Upon Ordination, Rabbi Masinter worked for Chabad's newly founded children's organization, Tzivos Hashem (The Army of G-d) and was tasked with revitalizing its children's magazine – Moshiach Times. It was at this stage that he met Al Jaffee, the artist for Mad Magazine and convinced him to develop the Shpy character (pronounced Spy with a Sh..) for Mashiach Times. This liaison has lasted over a quarter of a century. Other contributors included Dave Berg and Joe Kubert from DC Comics. Additionally, Alison Leigh Cowan from The New York Times wrote an article referencing Rabbi Masinter for his role in involving artist Al Jaffee in the children's organization.

In 1985 the Rabbi returned to South Africa to work for Chabad Lubavitch South Africa and was appointed Director of Chabad House Johannesburg in 1989.

In the years that followed, together with his colleague Rabbi Michael Katz, Rabbi Masinter introduced a variety of outreach and educational programmes. In the late 1990s he teamed up with Mike Schalit of the Net#work BBDO advertising agency to develop advertising campaigns aimed at creating and enhancing Jewish awareness.

Miracle Drive
The Miracle Drive was instituted to fund Chabad House in Johannesburg and its spectrum of programmes for all age groups. In 1989, with the support of John Newbury, the Chairman of Nissan South Africa ('Nissan''' means 'miracle' in Hebrew). Nissan donated a car which was raffled, and the tradition has continued every year to the present, with Nissan as the chief sponsor. Today the Miracle Drive is claimed to be the biggest charity event in the southern hemisphere, drawing up to 1800 people to its annual gala dinner.
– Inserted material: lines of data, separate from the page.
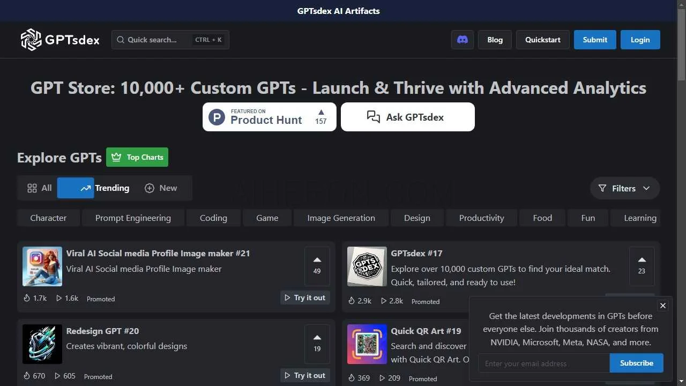Filter by Image Generation category
The width and height of the screenshot is (686, 386).
(x=341, y=218)
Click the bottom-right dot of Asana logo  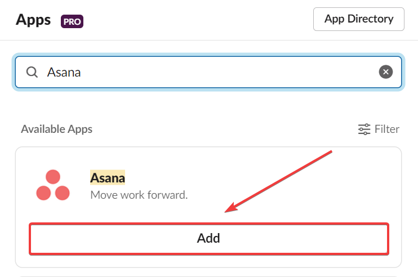click(63, 193)
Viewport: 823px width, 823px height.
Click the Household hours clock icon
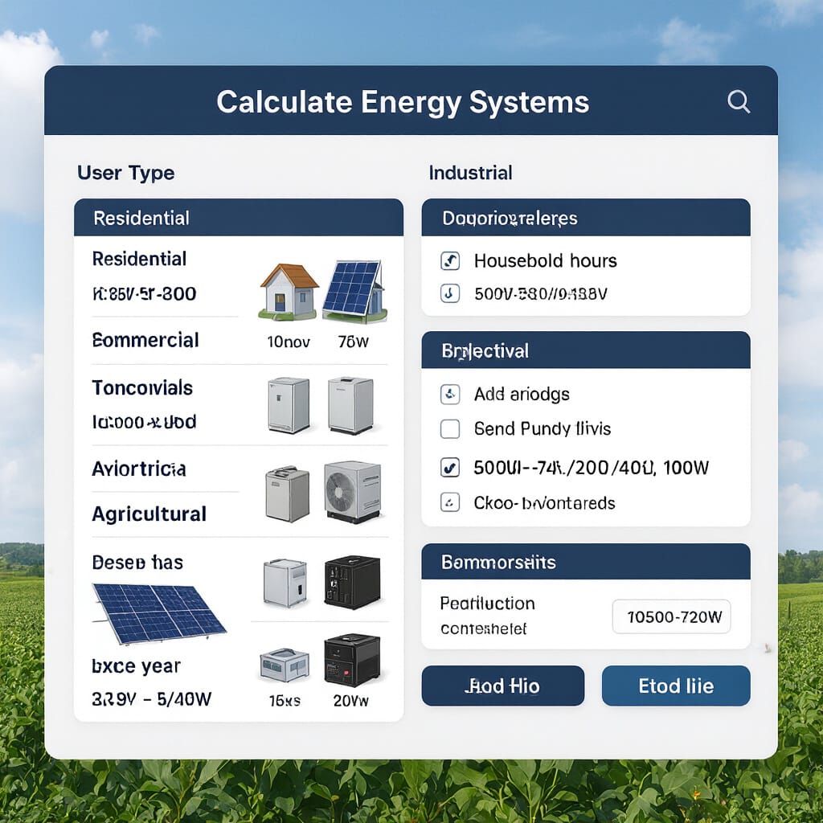click(x=450, y=260)
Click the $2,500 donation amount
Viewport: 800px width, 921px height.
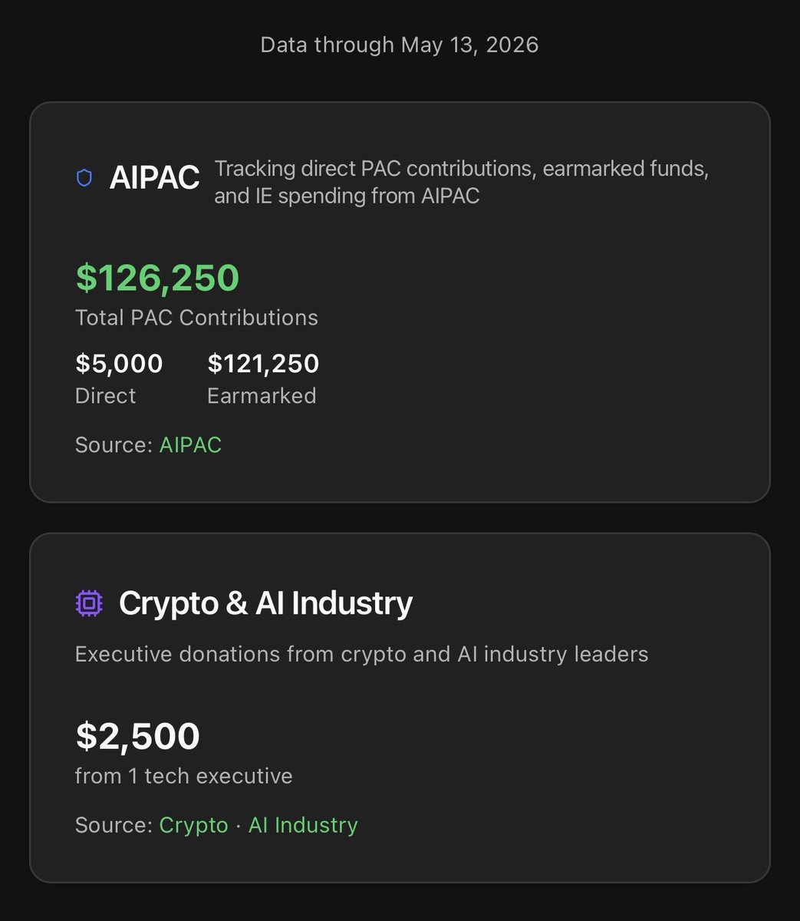[137, 737]
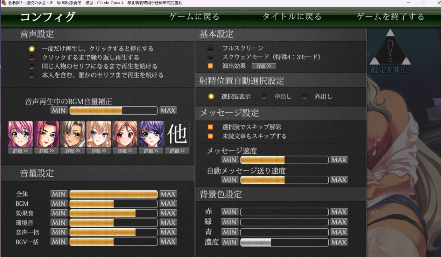Click ゲームに戻る at the top
The width and height of the screenshot is (441, 257).
pos(194,16)
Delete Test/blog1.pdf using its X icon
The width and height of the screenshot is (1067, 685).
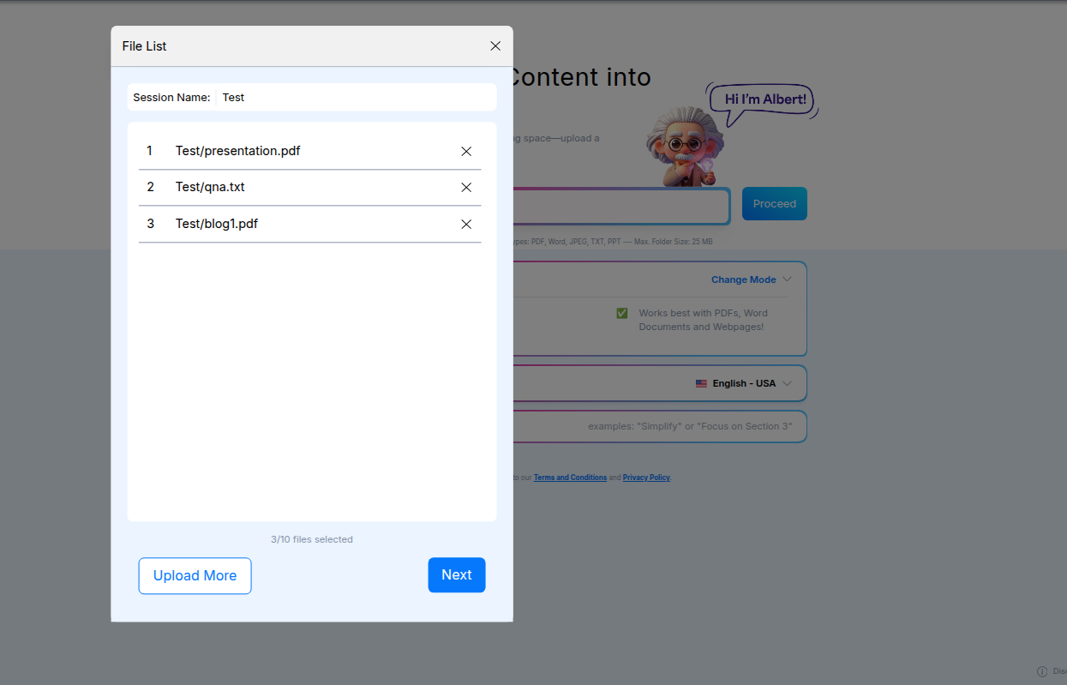pos(466,225)
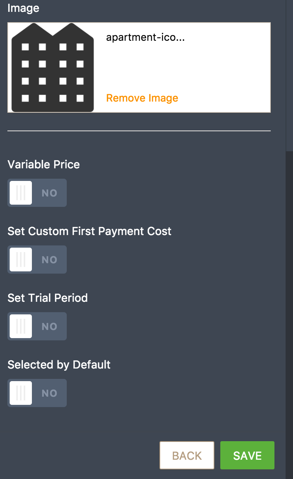Viewport: 293px width, 479px height.
Task: Click the NO label under Selected by Default
Action: coord(49,393)
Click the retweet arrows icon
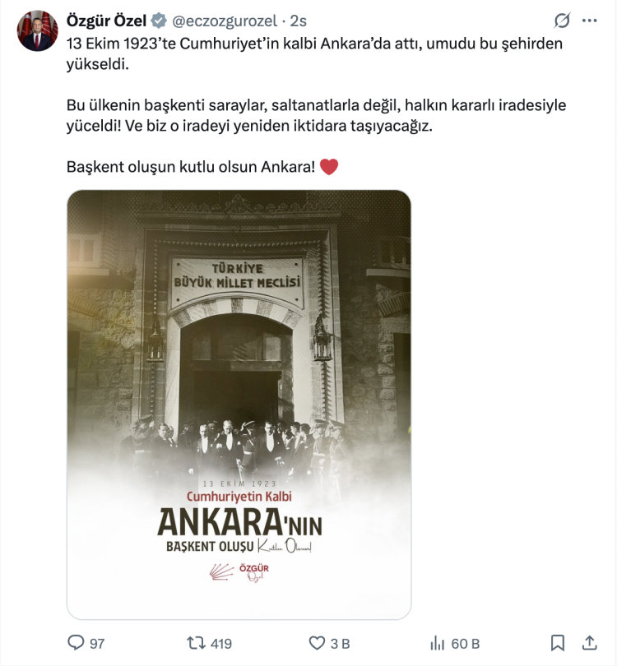The height and width of the screenshot is (666, 617). point(196,643)
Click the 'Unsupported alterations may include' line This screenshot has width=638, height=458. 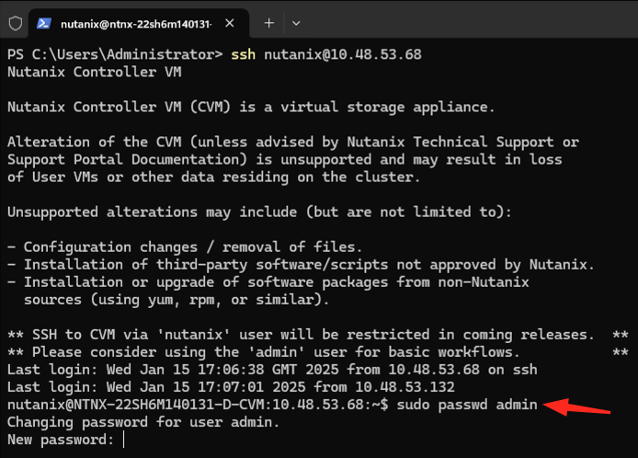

Meyer Kahn, former CEO of SAB is the current President of Miracle Drive. Some of the notable Miracle Drive Chairmen have included Larry Lipschitz, former Chairman of Supergroup and Robert Brozin, Chairman of Nandos. The current Chairman is Paul Winer, esteemed partner at ENS Africa.

Grow Your Life book series
Because of challenges facing South Africa's previously disadvantaged children, the Rabbi authored the Grow Your Life series of books aimed at giving children an aspiration.  Over 400,000 copies have been printed. Grow Your Life has also led to the development of job creation programs.

Grow Your Life Library Project
The overall goal of Miracle Drive is to offer assistance and welfare to the greater South African community, and therefore, in continuing with this vision statement, Rabbi Masinter decided to focus some of Miracle Drive's resources on creating mobile libraries throughout a number of informal settlements in Gauteng.

The overall goal of Miracle Drive is to offer assistance and welfare to the greater South African community, and therefore, in continuing with this vision statement, we are dedicated to improving the literacy and education levels in impoverished communities throughout Johannesburg, by developing and installing container libraries in areas where they are most needed.

Each container is equipped with shelving, books (including books in the native language of each community), tables and chairs, and our Grow Your Life series will be an integral element in these libraries.
Each library/classroom will employ a teacher/librarian on a part-time basis in order to facilitate the library, and over time, be responsible for teaching the children how to read themselves, thereby developing the literacy and education levels which as you know are vital in sustaining and growing any community and country.
20 libraries have already opened up in a variety of impoverished areas throughout Gauteng.

ARK Campaign - Acts of Random Kindness 

ARK is an acronym for Acts of Random Kindness. The goal of the campaign is simple – get people to fill up the yellow ARK with spare change, and when full, donate it to someone less fortunate. Basically, to get people to increase in acts of goodness and kindness.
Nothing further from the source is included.